A strategy of complete revascularisation was superior to culprit lesion-only percutaneous coronary intervention (PCI) in reducing the risk of cardiovascular death or myocardial infarction (MI) in patients with ST-segment myocardial infarction (STEMI) and multivessel coronary artery disease. The timing of PCI for the non-culprit lesions had no significant impact on outcomes observed, and the main driver of the decreased risk was a reduction in the rates of MI.
The global COMPLETE study, presented at the European Society of Cardiology Congress (ESC 2019; 31 August–4 September, Paris France) and simultaneously published in the New England Journal of Medicine (NEJM), also noted a decline in the risk of a composite of CV death, MI, or ischaemia driven revascularisation.
At a press conference preceding the main presentation, Shamir R Mehta (Population Health Research Institute, Hamilton, California, USA) outlined the final results from the trial on behalf of the investigators. He said: “Patients undergoing primary PCI to the culprit lesion for STEMI are often found to have multivessel coronary artery disease, with one or more angiographically significant nonculprit lesions.

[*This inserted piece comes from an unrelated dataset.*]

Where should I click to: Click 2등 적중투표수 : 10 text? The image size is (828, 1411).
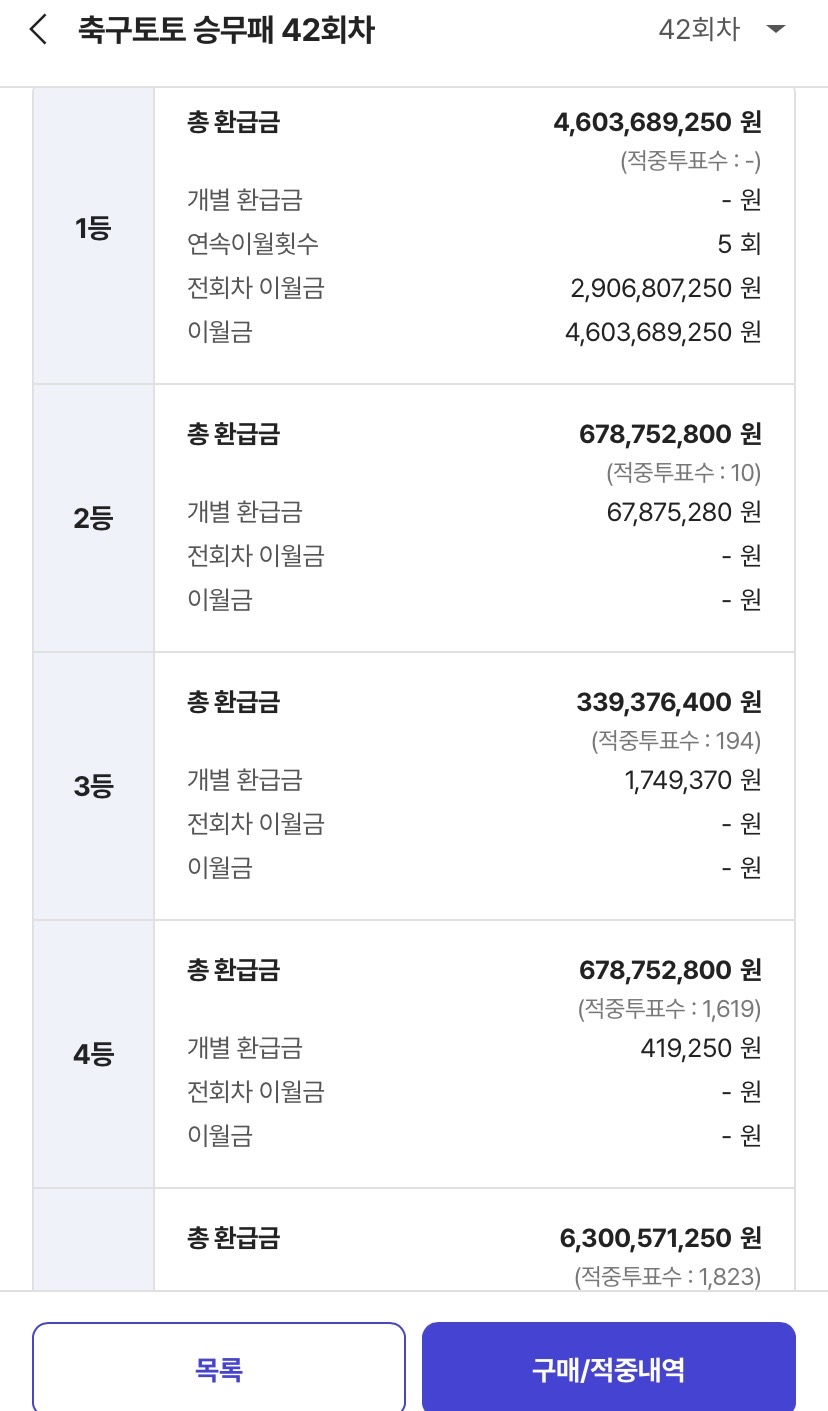click(x=684, y=472)
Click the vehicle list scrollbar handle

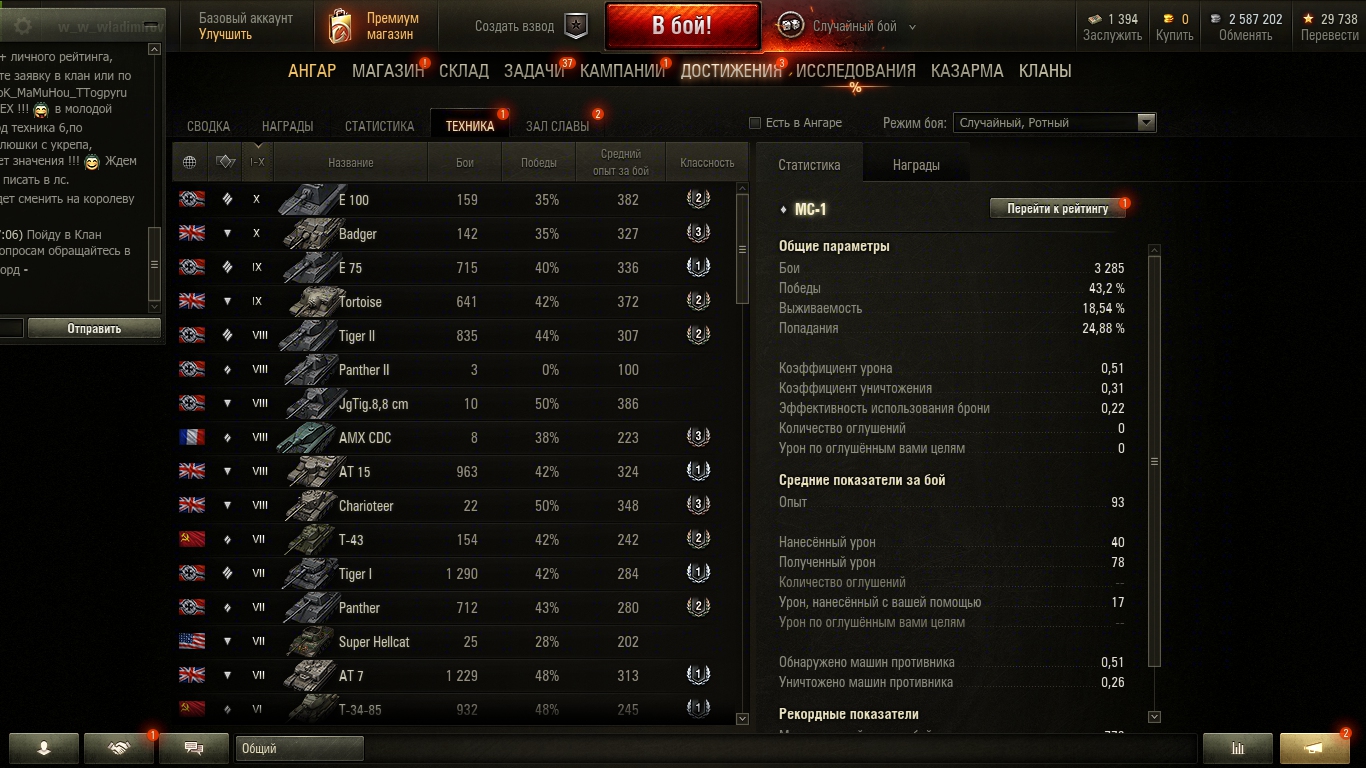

There is uncertainty on how best to manage these nonculprit lesions—whether to routinely revascularise them with PCI, or to manage them conservatively with guideline directed medical therapy alone.”
COMPLETE was a randomised, comparative effectiveness study of complete versus culprit-only revascularisation strategies to treat multivessel disease after early percutaneous coronary intervention for ST-segment elevation myocardial infarction, in which researchers randomly assigned (1:1) patients with STEMI and multivessel CAD who had undergone successful culprit lesion only PCI to a strategy of either complete revascularisation with PCI of angiographically significant nonculprit lesions (2,016) or to no further revascularisation (2,025). Randomisation was stratified according to the timing of the nonculprit lesion PCI. This was performed either during the index hospitalisation, or after discharge from hospital (no later than 45 days after randomisation), a decision that was taken before participants were randomised. Mehta stressed that this was an “important caveat of the design of the trial”. And he added: “It is important to note that all patients received guideline directed medical therapy.”
The first co-primary outcome was a composite of cardiovascular (CV) death or MI; the second was a composite of CV death, MI or ischaemia-driven revascularisation. A key secondary outcome was CV death, new MI, ischaemia-driven revascularisation, unstable angina, and New York Heart Association (NYHA) class IV heart failure. Median follow-up was for three years, and the longest follow-up was for more than five years. Nonculprit lesions were located in the left anterior descending (LAD) artery for approximately 10% of cases and in the proximal LAD for about 40% of cases, in both groups.
Mehta said: “One of the most important parameters in the trial was that complete revascularisation was achieved in over 90.1% of patients who were allocated to the nonculprit lesion PCI arm. That means that they had a SYNTAX score of zero; there was no significant disease left behind in that group.”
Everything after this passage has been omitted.